## BEGIN Text segment
Most organizations still insist that correspondence be on paper. By some estimates more than 90 percent of the documents of American organizations is paper, most of it for records. The reason is that although the technology for storing documents electronically is well developed, the technology for retrieving documents, especially from large databases, is not. Like most situations in technology, this is changing. But for the immediate future, the advantages of electronic documents will be exploited while the advantages of paper documents will be retained. Electronic documents will be preferred for creation, editing, storage and communication, and paper documents will be preferred (indeed will be essential) for easy reference, and for communication between individuals who are not electronically connected. Finally, paper will continue to be used because many people have an emotional sense that paper documents, perhaps because they can be handled, are more legitimate than their electronic counterparts.
Electronic conferences operate as does e-mail, except that the communication is more immediate: users may communicate almost as quickly as they can key. When a given user keys and sends her message, her name and her message will appear on the screens of everyone participating in the conference. Most systems also allow users to send private messages to particular members of the conference.
## END Text segment
## BEGIN Dataset excerpt
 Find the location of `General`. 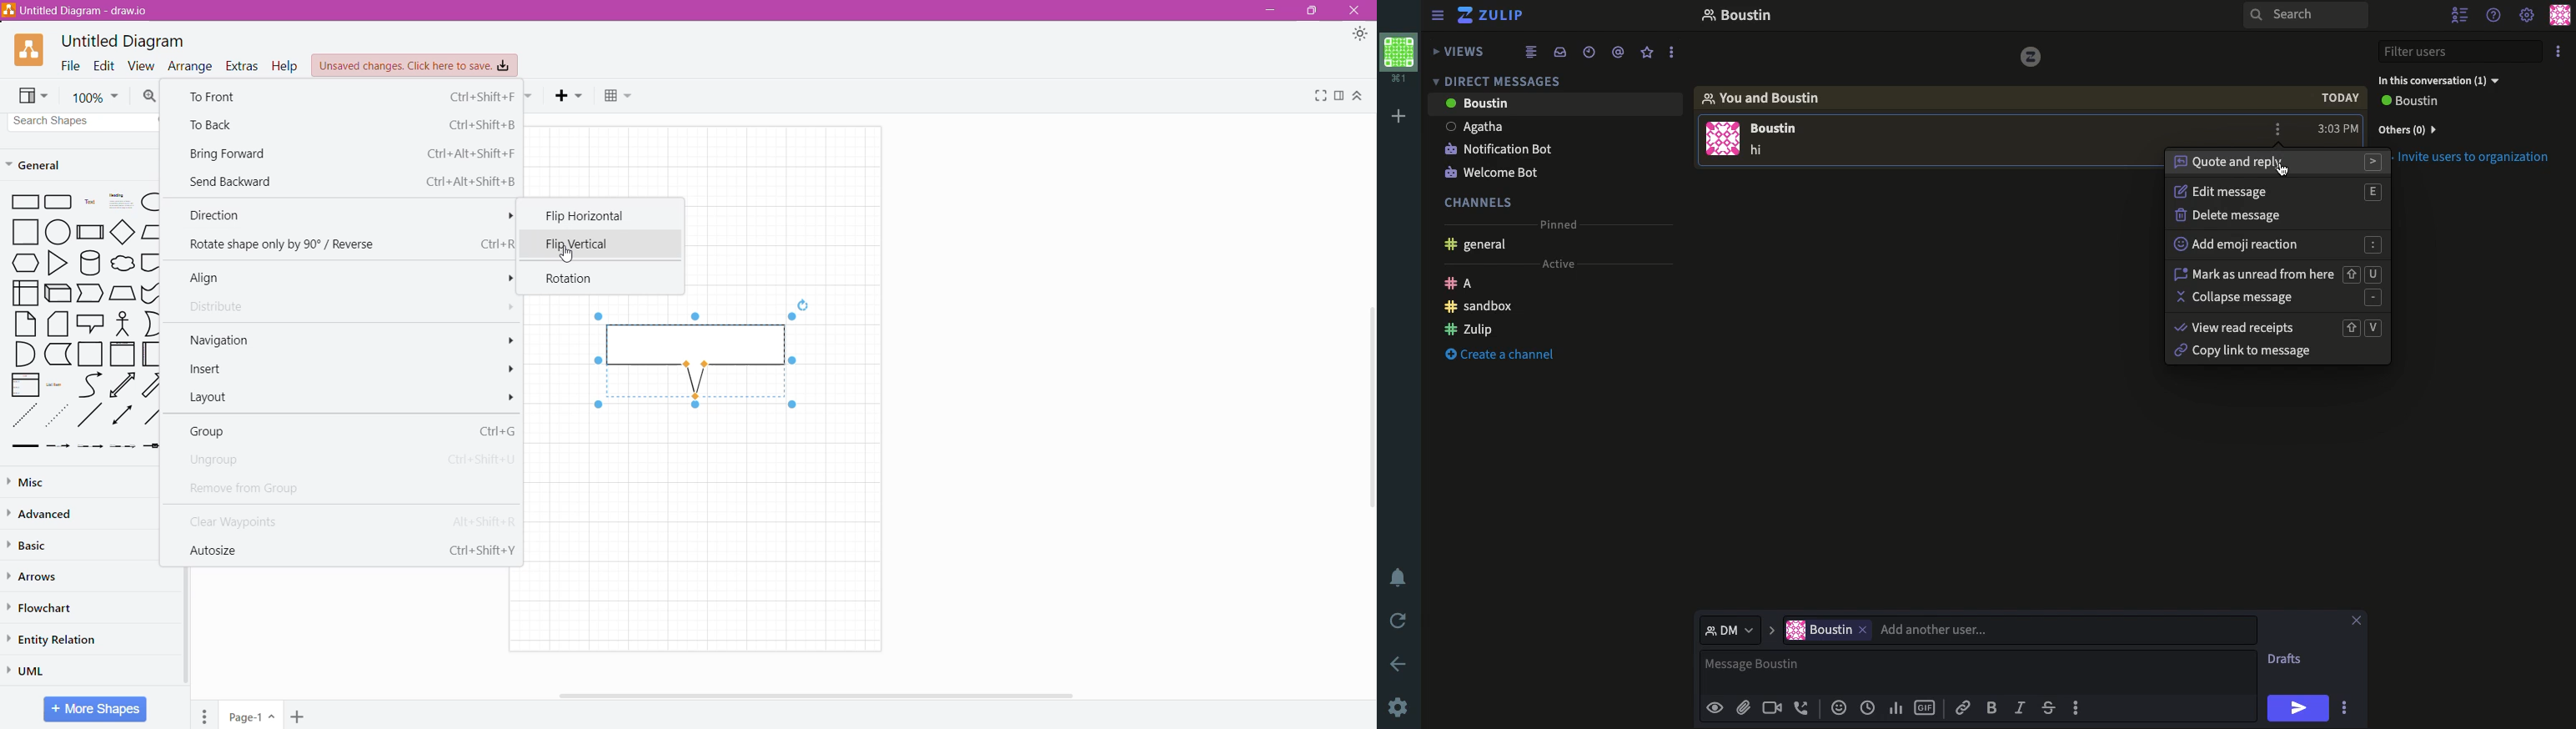

General is located at coordinates (1479, 244).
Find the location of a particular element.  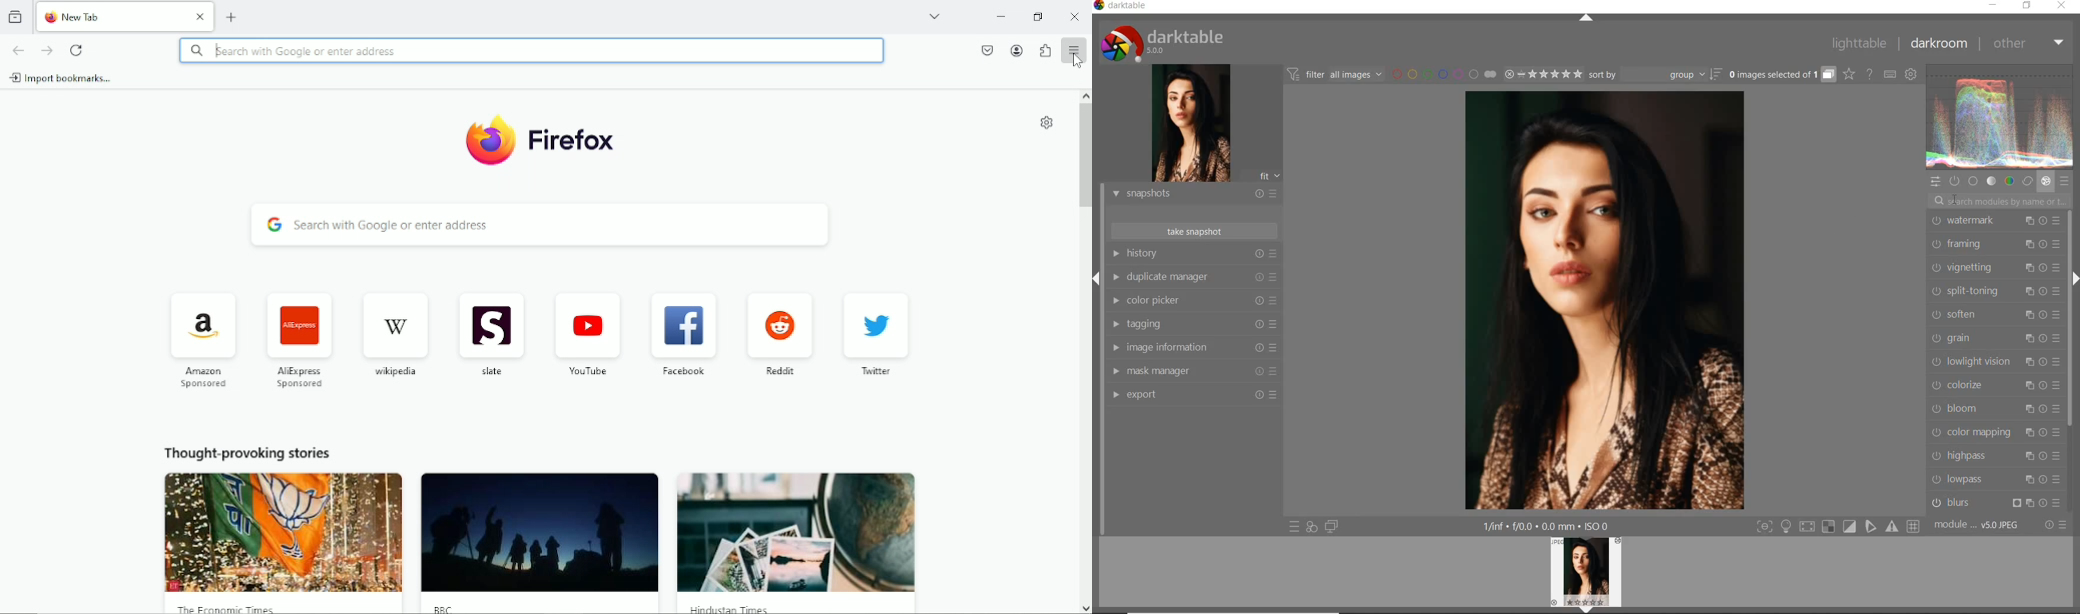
## END Dataset excerpt
# Set of tasks:
1. In the text on paper and electronic documents, list the activities for which electronic documents will be preferred.
2. Carry the text on paper and electronic documents forward from its final sentence.
The data has no role in this work.

# Solved problems:
1. Creation, editing, storage and communication.

2.
This particular technology is changing organizational norms; it allows for more bottom-up contributions, and so forces a more democratic decision process. Indeed, a kind of electronic democracy was the vision inspiring the first on-line White House news conference via the Compuserve information network in January 1994. Three hundred computer users engaged in a conference moderated by Bill Altman, a writer at U.S. News & World Report. As the following excerpts from the official transcript suggests, the information superhighway might be prone, on occasion, to traffic jams.
(Larry H. Lewis) is this working?
(John C. Burns) why am I not posting
(Rebecca Winters) Oh, now it is.
(Annette Leonard) is this working?
(Zach) Can everybody hear/see me all right?
(Josh Harris) buffer
(Byron Odwazny) hello/status
(Jim Casey) Yes zach
(Zach) Thanks.
(Ben Huntoon) implimentation of Internet technology among
(Ben Huntoon) wealthy and poor school districts?
(STEVEN R. KOSS) should I see my # and name after hitting return?
(Hugh McArthur) ??
(Jim Casey) Steven: No.
(Sara Arnold) Hi.
(george smart) Please anyone, confirm you wee me
(mike powers) CAN ANYONE TELL ME HOW TO SEE WHAt I', SENDING?
(Larry H. Lewis) Do we have to ask super-highway questions?
(Edward Felker) [~[v:~rq
(MICHAEL GEBERT) HELLO
(John C. Burns) \/buffer
(deibert) hi everybody
(Bill Altman/US NEWS) the moderator this afternoon. Vice President
(Bill Altman/US NEWS) Gore will join us online from his office
(Bill Altman/US NEWS) in the West Wing of the White House in a
(Chrysanne Poole) O//send hello
(Bill Altman/US NEWS) "question" [/question], which will put you in
(Bill Altman/US NEWS) the question queue. When you get the message
(Bill Altman/US NEWS) that it is your turn to ask a question,
(Bill Altman/US NEWS) please begin by telling us where you are
(Bill Altman/US NEWS) from. It is not necessary to state your
(Josh Harris) How does this conference work?
(Gary E. Hogsten) Hello from hellohello
(Bill Altman/US NEWS) name, as this appears automatically. You
(Jonathan Flinger) Hi Bill
With almost no exceptions, standard business letter format is used throughout technical and scientific community. The predictability of the format allows for easier reading and more rapid processing. The layout is tactful and even ceremonious, and so demonstrates both respect for the reader and the professionalism of the author and her organization.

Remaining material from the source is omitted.